On the size of the U.S. economy
“ ‘Last quarter, it was just announced our gross domestic product — a sign of strength, right? But not for us — it was below zero. Whoever heard of this? It’s never below zero,’ Trump said.
Politifact straightens The Donald out on this one. “Trump messed up his economic terms; the gross domestic product was not ‘zero.’ The size of the U.S. economy — which is what gross domestic product is — is in the trillions of dollars and not anywhere close to zero. The growth in the gross domestic product has been zero, but it’s been below zero 42 times over 68 years. That’s a lot more than ‘never.’ We rate his claim Pants-on-Fire!”
I can hear some of you five-percenters out there grousing that I’m cherry-picking fact-checkers. So, let’s go to FactCheck.org (June 16):
“He said the ‘real’ unemployment rate is ‘anywhere from 18 to 20 percent’ and ‘maybe even 21 percent.’ We see no factual basis for this opinion,” FactCheck writes.
“Trump claimed the five Taliban leaders exchanged for Sgt. Bowe Bergdahl ‘are now back on the battlefield trying to kill us.’ ”
Admittedly, I believe the five for one exchange was a bone-headed move, to say the least. However, when it comes to the facts, “all five remain in Qatar, where they continue to be monitored and are subject to a travel ban, according to the State Department.
“[Trump] also made the misleading claim that health care premium costs are going ‘up 29, 39, 49 and even 55 percent.’ He’s talking about some proposed rate increases on the individual market that still need regulatory approval. There are also proposed rate decreases or single-digit increases that did not have to be submitted for review.”
Still believe I’m skewing? This from Washington Post Fact Checker, Glenn Kessler:
“A lot of people up there can’t get jobs,” Trump said. “They can’t get jobs, because there are no jobs.”
“This is totally false.
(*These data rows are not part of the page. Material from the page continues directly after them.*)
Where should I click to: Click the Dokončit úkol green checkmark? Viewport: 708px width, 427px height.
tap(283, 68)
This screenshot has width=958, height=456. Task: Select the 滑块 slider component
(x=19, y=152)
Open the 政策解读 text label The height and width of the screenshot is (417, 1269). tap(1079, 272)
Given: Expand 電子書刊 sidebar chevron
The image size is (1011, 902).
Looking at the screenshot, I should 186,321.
According to the Bureau of Labor Statistics,” Kessler writes, “the number of job openings rose to 5.4 million on the last business day of April, the highest since the series began in December 2000.”
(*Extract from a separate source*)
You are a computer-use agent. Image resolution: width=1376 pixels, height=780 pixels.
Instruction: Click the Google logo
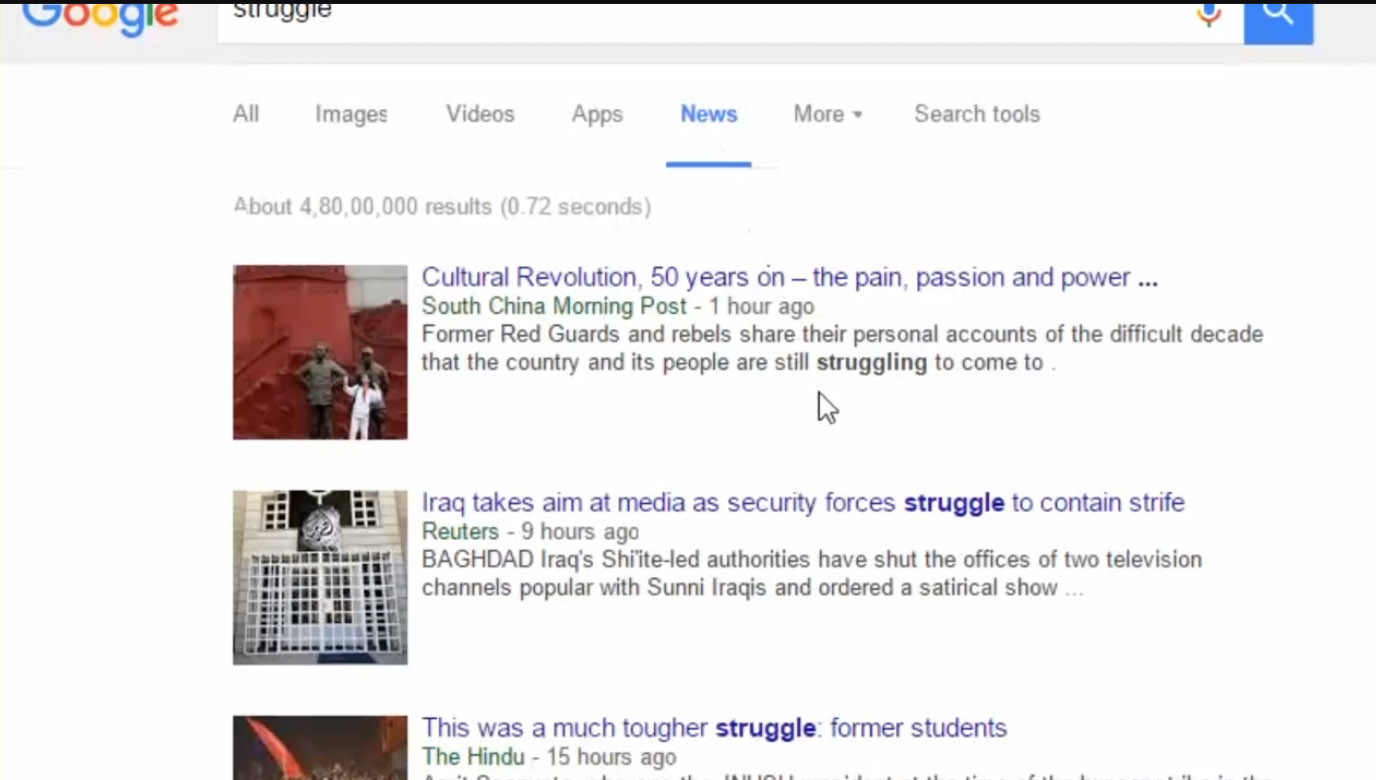click(x=100, y=17)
However, Kessler points out that Trump was not completely off-base when he cited costs for the Iraq war. Trump said, “We spent $2 trillion in Iraq, $2 trillion.”
“Close enough, for Donald Trump,” Kessler writes. “As we noted recently in a fact check of a Lincoln Chafee statement, a Brown University estimate came up with a total of $1.7 trillion through 2013, including disability costs.”
But Trump is out-to-lunch on his own financial statement.
“I have assets — big accounting firm, one of the most highly respected — [says] 9 billion, 240 million dollars,” Trump said. “And I have liabilities of about $500 million. That’s long-term debt, very low interest rates.”
“The Fact Checker,” Kessler writes, “has learned from long experience never to trust Trump’s numbers when he talks about his wealth. Our colleague Allan Sloan dissected Trump’s claim of $9 billion in assets and found it wanting for six key reasons. As Sloan put it: ‘Trump’s balance sheet is certainly over-inflated and doesn’t seem to be tethered to much of a financial reality…. If he had presented this balance sheet to me in a personal finance class, I’d have given him a short message: ‘You’re fired.’ ”
Don’t get me wrong, Washington has an enormous mountain to climb to get back to anything resembling compromise and just plain commonsense. But, at this point in time, the Washington flubdubs, as Lincoln liked to call them, are light years ahead in commonsense compared to Mr. Trump whose ego only Narcissus could envy.
Memo to The Donald: If you want to make a real difference, use the $100 million to set up a scholarship fund for thousands of bright, young kids who can’t afford what you have. That would raise your character quotient considerably.